Robot Monster (1953)

robot_monster_02An all-time classic in the genre of fun, crowd-pleasing “bad movies”, Robot Monster is just some tumbling cardboard tombstones and a bad Bela Lugosi impersonater away from Plan 9 From Outer Space-level lunacy. If “bad movies” have a mascot, it’s easily this film’s iconic Ro-Man, an alien robot gorilla in a space helmet with rabbit-ear antennae.

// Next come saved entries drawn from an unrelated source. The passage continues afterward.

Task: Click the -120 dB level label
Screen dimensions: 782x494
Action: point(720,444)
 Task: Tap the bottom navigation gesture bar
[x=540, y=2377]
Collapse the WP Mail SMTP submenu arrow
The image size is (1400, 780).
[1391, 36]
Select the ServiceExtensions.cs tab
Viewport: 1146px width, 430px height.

Nearly everyone on Earth is dead thanks to a conquering race of alien gorillas. The only humans who remain are a plucky family of scientists whose Austrian-accented patriarch (John Mylong) invented a serum that makes one immune to all diseases and, evidently, also resistant to alien death lasers. The Ro-Man hits the California desert to exterminate the lingering survivors, with his leader, “The Great Guidance” (another gorilla guy), breathing down his furry neck the whole time. Working from a cave stocked with electronic devices that detect humans, relay communication, and, uh, constantly blow bubbles into the air like it’s the set of The Lawrence Welk Show, the Ro-Man falls smitten with the family’s oldest daughter, Alice (Claudia Barrett). To the chagrin of The Great Guidance and also Alice’s dullard fiancee (the often-shirtless George Nader), the Ro-Man loses sight of his mission and becomes fixated on getting close to the girl so he can tear off her oh so constricting 1950s clothes. Or at least keep her tied up in his cave. King Kong could relate. So could Creature From the Black Lagoon a year later. So could the puberty-stricken boys in the audience.